The relations between Iraq's northern Kurdish self-governing region is straining relations with Baghdad by inking more oil deals. Iraq's government is seeking centralized control over the country's oil resources.
In a statement issued Wednesday on its Web site, the Kurdistan Regional Government said it had approved four new production sharing contracts with international companies and had sanctioned the construction of two new refineries.
It said two contracts already had been signed - one with Heritage Energy Middle East Ltd., a subsidiary of the Canadian firm Heritage Oil and Gas, and a second with Perenco S.A., an affiliate of a French company of the same name. The two additional contracts were to be announced soon.
Kurdistan officials said the four contracts are worth about $500 million, while the new refineries are worth about $300 million.
If exploration leads to oil production, the deals call for the companies to split profits, with 15 percent going to the companies and 85 percent to the government.
A spokesman for Iraq's oil ministry, Assem Jihad, denounced the agreements, saying the government has "made it clear not to sign any contract until the new oil law is passed."
The contested oil legislation is among 18 benchmark laws pushed by Washington, D.C. to encourage reconciliation among Iraq's ethnic and sectarian factions. It's intended as a way of managing the country's vast reserves, while ensuring profits are shared equitably.

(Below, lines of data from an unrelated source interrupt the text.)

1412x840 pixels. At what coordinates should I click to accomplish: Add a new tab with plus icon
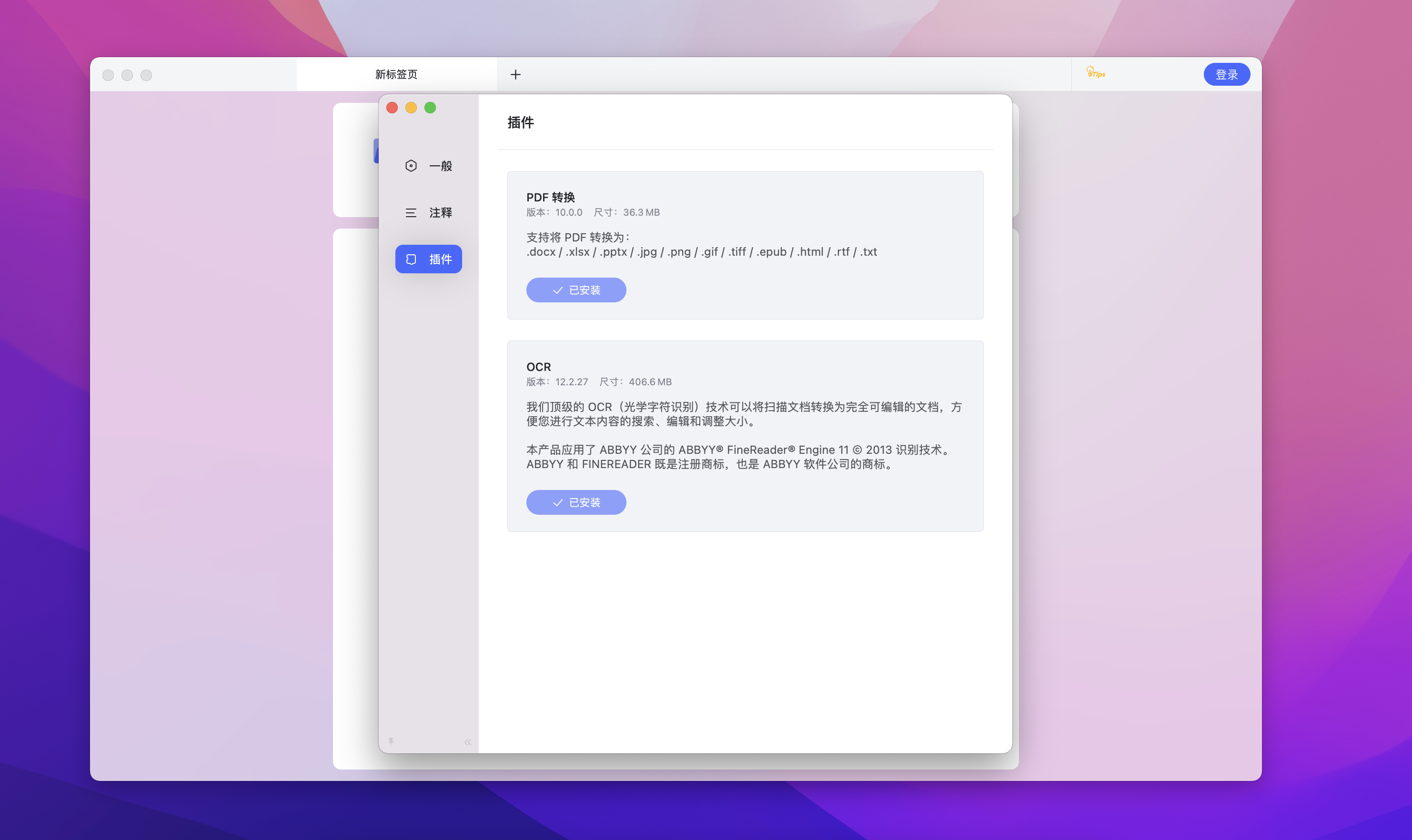515,75
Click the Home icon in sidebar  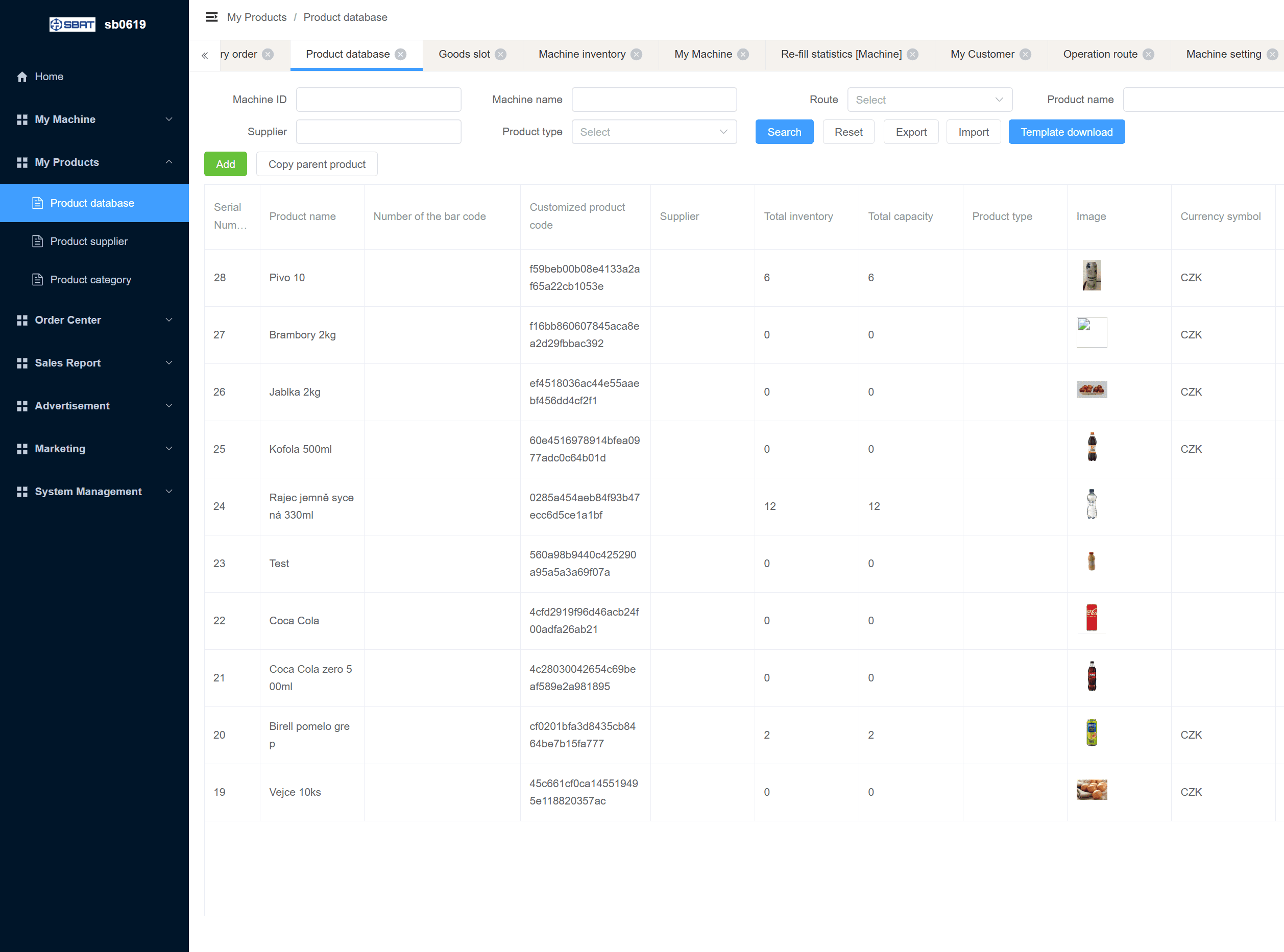(x=22, y=77)
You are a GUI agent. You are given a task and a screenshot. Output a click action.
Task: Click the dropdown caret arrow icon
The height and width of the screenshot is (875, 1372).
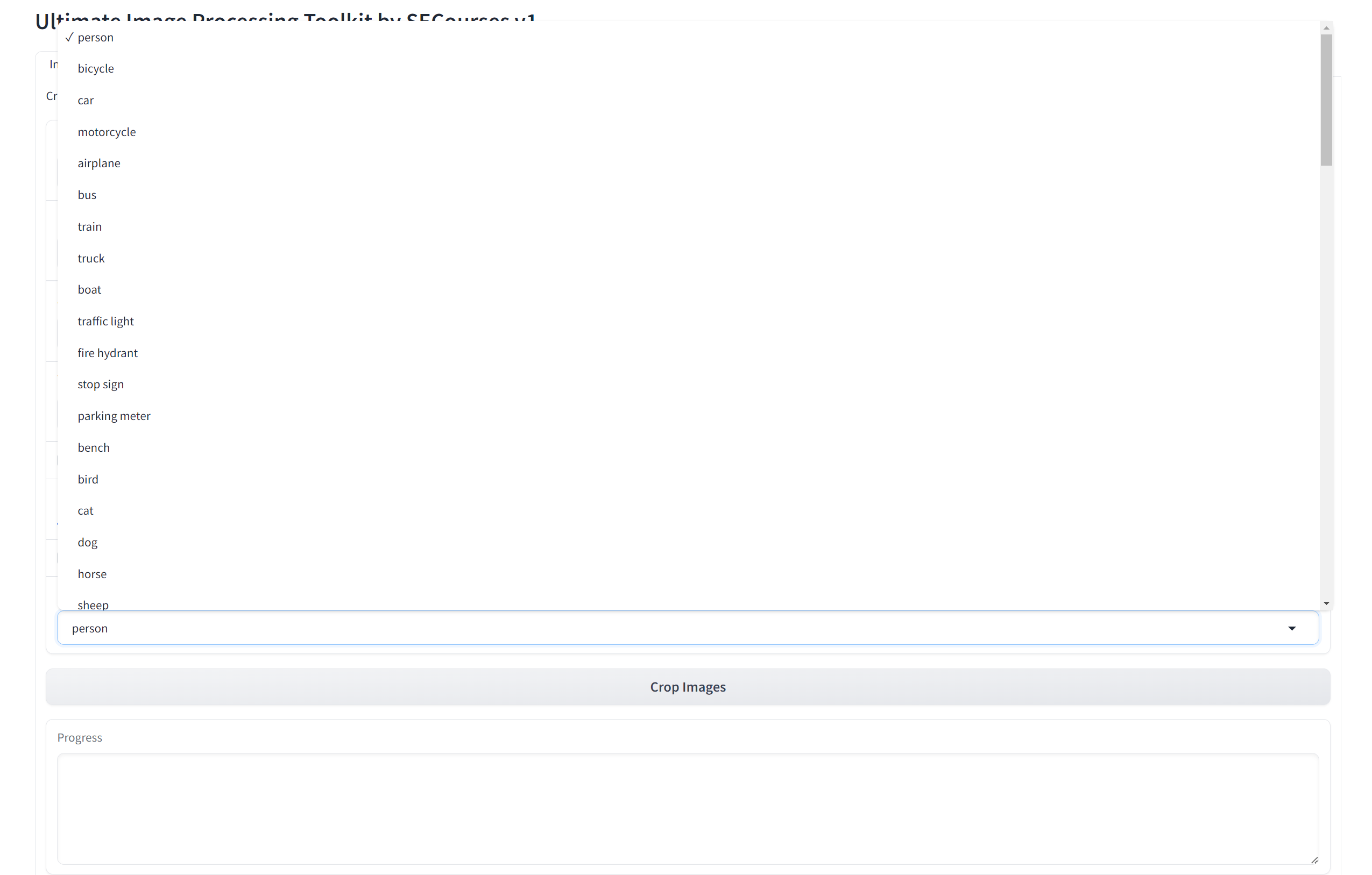[1292, 628]
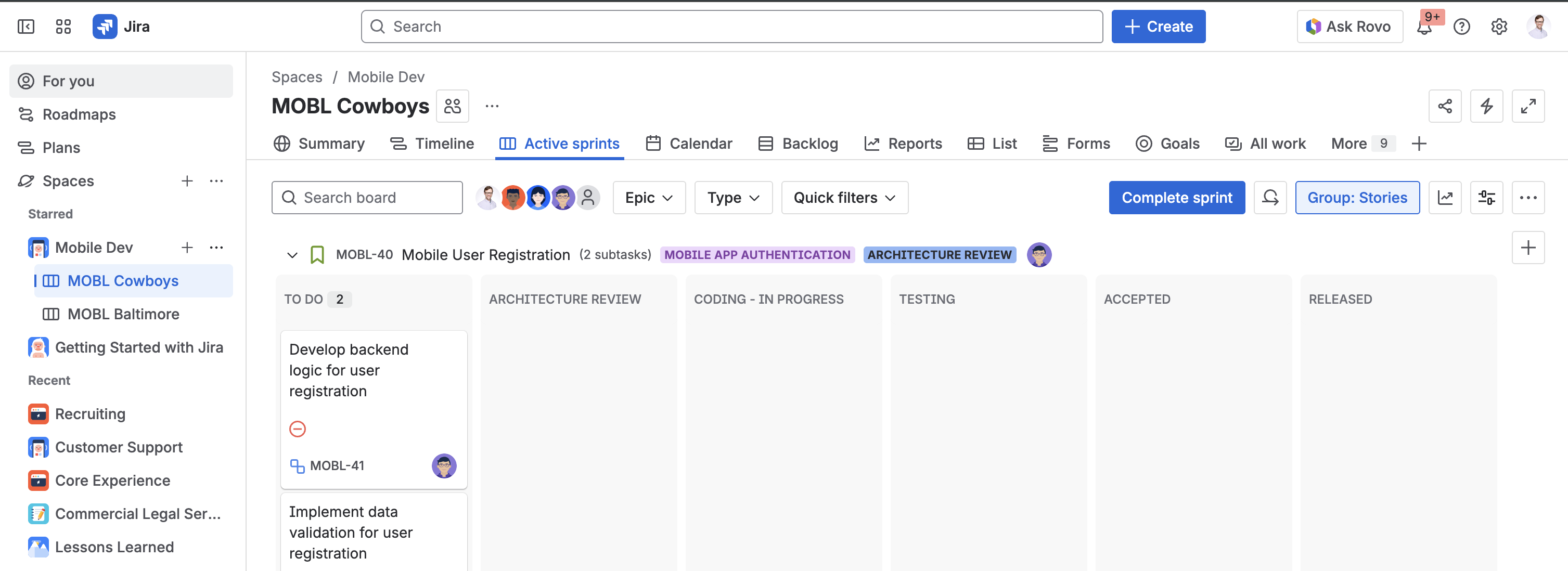Image resolution: width=1568 pixels, height=571 pixels.
Task: Click the share icon on the board header
Action: tap(1446, 106)
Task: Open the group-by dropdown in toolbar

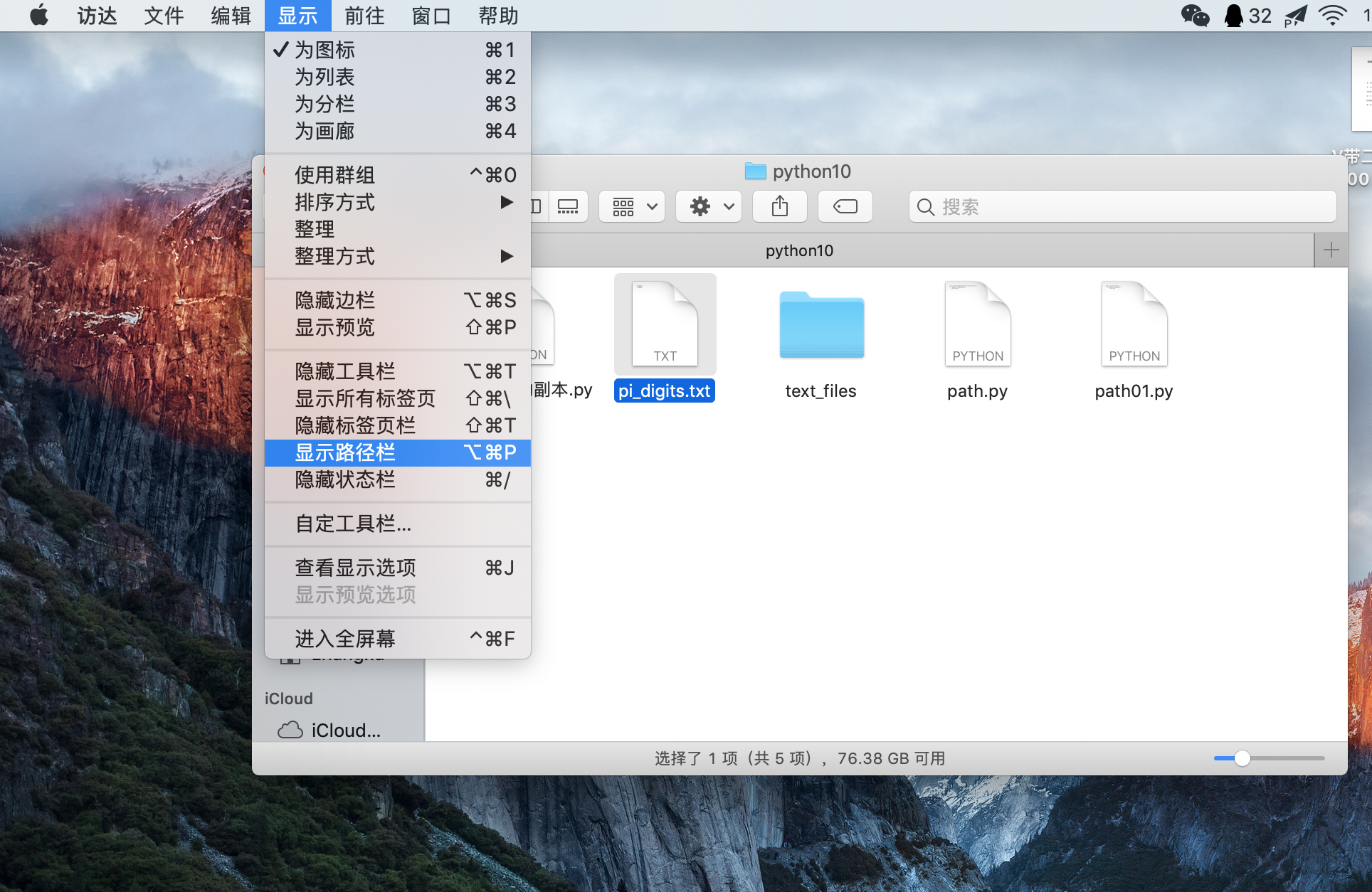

Last February, the Iraqi Cabinet approved a draft of the law and forwarded it to parliament, but parliament, citing legal technicalities, kicked it back to the Cabinet. The measure has been bogged down in negotiations ever since.
Complicating matters, the Kurds in August enacted its own law governing foreign oil investments, angering the central government in Baghdad.
A U.S. embassy official on Thursday said the independent action by the Kurds was "not very helpful."
"The Kurds are basing the agreements on a regional Kurdish hydrocarbon law and that law still needs to be married up with a federal hydrocarbon law," said the official, who spoke on condition of anonymity because of the sensitivity of the issue.
"The real question is why would any company be willing to invest significant capital in a deal that would likely be at some point subject to challenge within the Iraqi courts," the official added.
The Kurds have signed other contracts with international oil companies, most recently with Texas-based Hunt Oil Co. for production sharing in the region.
That agreement, declared illegal by Iraq's oil minister Hussain al-Shahristani, a Shiite, underscores the central government's position that exploration contracts with foreign companies cannot be signed until new legislation is in place.
The regional Minister of Natural Resources in Kurdistan defended the new deals, saying they will spearhead international investment in Iraq.
"New oil discoveries under these contracts will bring large amounts of new revenue for sharing throughout Iraq," Ashti Hawrami said on the Web site.